The word “needed” is the word must. The idea is that it was a logical necessity that Jesus go through Samaria. A logical necessity, for example, is that a triangle “must” have three sides. Jesus did not change geographical locations from human pressure but because He must operate on a divine agenda.
The direct route through from Judea to Galilee was not the normal way for strict Jews to travel. They viewed the Samaritans as a mixed race—half Jew and half Gentile. There was a mutual hatred between Jews and Samaritans. Bias of the Jews created a situation where they would go far out of their way to avoid walking through Samaria. They would go a great distance east to the Jordan Valley, walk north up the Valley, and then go west to Galilee. Jesus, however, did not take that route but went straight north to Galilee. In doing so He went through the forbidden Samaria.
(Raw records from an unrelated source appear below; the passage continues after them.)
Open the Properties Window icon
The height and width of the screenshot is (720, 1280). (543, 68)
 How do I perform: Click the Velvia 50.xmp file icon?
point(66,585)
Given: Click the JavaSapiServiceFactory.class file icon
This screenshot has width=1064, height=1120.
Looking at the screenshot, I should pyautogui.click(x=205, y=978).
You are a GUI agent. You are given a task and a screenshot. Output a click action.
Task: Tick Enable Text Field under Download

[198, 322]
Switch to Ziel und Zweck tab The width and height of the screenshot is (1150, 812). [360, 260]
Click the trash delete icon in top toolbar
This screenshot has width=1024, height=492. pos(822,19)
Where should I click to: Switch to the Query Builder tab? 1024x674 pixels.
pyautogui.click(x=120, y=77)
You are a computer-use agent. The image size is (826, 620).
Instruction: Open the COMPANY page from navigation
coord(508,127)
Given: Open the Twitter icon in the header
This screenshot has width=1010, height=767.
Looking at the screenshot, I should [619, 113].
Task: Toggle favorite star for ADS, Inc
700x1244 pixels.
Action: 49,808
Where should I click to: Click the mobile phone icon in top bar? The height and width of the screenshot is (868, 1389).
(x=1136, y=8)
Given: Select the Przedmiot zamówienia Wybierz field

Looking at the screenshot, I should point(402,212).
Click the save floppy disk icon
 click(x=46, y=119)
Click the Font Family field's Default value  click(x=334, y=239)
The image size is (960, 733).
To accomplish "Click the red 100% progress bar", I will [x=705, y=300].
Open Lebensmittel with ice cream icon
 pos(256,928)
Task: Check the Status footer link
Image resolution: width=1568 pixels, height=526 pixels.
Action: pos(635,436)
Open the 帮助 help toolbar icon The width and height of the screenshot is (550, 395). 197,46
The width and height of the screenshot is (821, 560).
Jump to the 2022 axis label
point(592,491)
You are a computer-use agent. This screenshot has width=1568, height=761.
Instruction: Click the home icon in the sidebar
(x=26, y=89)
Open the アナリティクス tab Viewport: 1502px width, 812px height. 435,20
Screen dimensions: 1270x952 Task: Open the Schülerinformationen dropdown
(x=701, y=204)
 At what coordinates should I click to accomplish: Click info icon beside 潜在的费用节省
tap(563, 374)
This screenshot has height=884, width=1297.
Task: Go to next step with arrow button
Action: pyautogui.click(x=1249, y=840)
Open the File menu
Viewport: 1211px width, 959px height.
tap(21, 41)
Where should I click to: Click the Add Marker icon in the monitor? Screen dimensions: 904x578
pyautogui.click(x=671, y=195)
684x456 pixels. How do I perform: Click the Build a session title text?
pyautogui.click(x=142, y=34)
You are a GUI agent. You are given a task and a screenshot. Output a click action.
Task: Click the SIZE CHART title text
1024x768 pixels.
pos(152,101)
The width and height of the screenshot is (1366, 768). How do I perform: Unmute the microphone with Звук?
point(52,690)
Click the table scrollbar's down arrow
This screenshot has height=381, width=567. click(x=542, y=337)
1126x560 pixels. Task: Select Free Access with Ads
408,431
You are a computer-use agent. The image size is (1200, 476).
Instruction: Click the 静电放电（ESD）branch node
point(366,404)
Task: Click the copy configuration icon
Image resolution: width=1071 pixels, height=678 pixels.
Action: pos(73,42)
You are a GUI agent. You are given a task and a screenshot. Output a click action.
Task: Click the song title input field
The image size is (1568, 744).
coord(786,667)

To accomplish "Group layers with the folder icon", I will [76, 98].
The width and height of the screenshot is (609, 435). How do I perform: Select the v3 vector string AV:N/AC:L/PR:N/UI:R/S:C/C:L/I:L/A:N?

This hostility between Jews and the Samaritans went back to the captivity of the Northern Kingdom. The Assyrians repopulated Samaria with people from other countries in 722 B.C. (2 Kgs 17:24f). They intermarried with Jews and eventually assumed the God of Israel, albeit their worship was adulterated.
When the Southern Kingdom returned from the Babylonian capacity, the Jews refused help from the Samaritans to rebuild the temple in Jerusalem. Hatred became intense between the two. The Samaritans eventually built their own rival temple on Mount Gerizim in 400 B.C. after the Jews rejected their help in rebuilding the temple in Jerusalem in 450 B.C. They developed their own form of the Pentateuch (first five books of the Bible) and accepted only the Pentateuch as their Bible. They severed themselves from the Psalms and other books that would have been a blessing to them. By the time of the New Testament, the bitterness was deep between the two groups.
PRINCIPLE:
Christians need to decipher what is divine necessity.
APPLICATION:
God’s will may take on a different direction than what our presumptions might be. On the one hand, Jesus walked away from a controversy in Judea, but then He went straight into a people who hated the Jews.
It was God’s will that Jesus chose this inconvenience so that He might reach one of His lost sheep, a woman of ill repute. He was under divine necessity. Jesus was a person who was free of prejudice and bias toward either the Samaritans or the morally reckless woman. Prejudice is a loose idea closely held.
Jesus would meet with both an immoral woman in Samaria and Nicodemus who was male, single, and highly principled. Our Lord broke through social and religious bias because He loved people no matter how moral or immoral they might be.
Cultural acrimony is no reason to neglect those for whom Christ died. The Samaritans also were religious apostates, but that should be no reason to abandon them.